Est-ce que l’on peut décrire l’avancée africaine en la matière dans ce genre de produits comme étant meilleure que la nôtre ?
Certains pays d’Afrique subsaharienne sont en avance sur ce sujet, au Sénégal, le paiement via mobile wallet et complètement démocratisé et il est tout à fait répandu de régler un petit commerçant dans un souk en mobile money. Les transactions mobiles se font le plus souvent par USSD (sms) et non par internet.
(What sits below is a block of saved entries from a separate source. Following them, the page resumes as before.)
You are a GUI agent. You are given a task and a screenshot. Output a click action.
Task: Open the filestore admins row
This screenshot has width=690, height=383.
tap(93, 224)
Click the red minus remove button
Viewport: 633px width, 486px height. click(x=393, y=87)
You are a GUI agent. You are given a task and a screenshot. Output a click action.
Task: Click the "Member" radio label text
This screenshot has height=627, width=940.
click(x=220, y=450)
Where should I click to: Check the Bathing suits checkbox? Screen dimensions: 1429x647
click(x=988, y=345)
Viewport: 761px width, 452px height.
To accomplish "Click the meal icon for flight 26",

Certains vendeurs, notamment des femmes, refusent l’argent liquide sur les marchés, parce qu’elles ont peur de se faire agresser, et demandent, à être payées par Mobile Money.
Il y a également de nombreuses Fintechs prospères, qui ont pu lever des fonds d’investissements très importants, en Afrique du Sud et en Afrique de l’est, notamment au Kenya.
Concernant le Maroc, je suis optimiste, de nombreuses initiatives sont lancées.
Si l’interopérabilité devient effective rapidement, que les banques ouvrent leurs réseaux de distributions de cash, à la fois aux fintechs et aux établissements financiers, l’adoption de ces nouvelles solutions pourra se faire naturellement.
Qu’en est-il du coût de l’utilisation d’un portefeuille électronique ?
Comme pour les services bancaires, chaque établissement a ses propres conditions tarifaires qui sont disponibles en ligne en toute transparence.
Déposer de l’argent sur son Mobile Wallet ne coûte rien, par contre, il y a des frais de transferts à considérer et des commissions qui sont prélevées pour le retrait en cash dont les taux sont encore élevés, à mon sens, au Maroc.
Je pense qu’à l’instar des autres pays africains, les taux de commissions vont baisser à travers les économies d’échelle qui seront réalisées et le développement de l’offre.
Quelles sont avancées réalisées au Maroc ?
Il y a des avancées à différents niveaux.
Le gouvernement marocain a mis en place un abattement fiscal de 20% sur le CA réalisé via Mobile Wallet.
Les opérateurs téléphoniques ont créé leurs établissements de paiement, l’un deux est déjà opérationnel depuis fin 2019. Les banques enrichissent leur offre et créent aussi leurs établissements de paiement.
Ce marché est en train de se structurer et j’espère que la réglementation apportera encore plus de souplesse pour favoriser le développement des fintechs marocaines, certaines ont dû quitter le pays pour prospérer.
D’autant plus que l’État a fait de gros efforts pour favoriser le développement des startups, la CCG a mis en place des aides financières importantes dont bénéficient également les fintechs éligibles.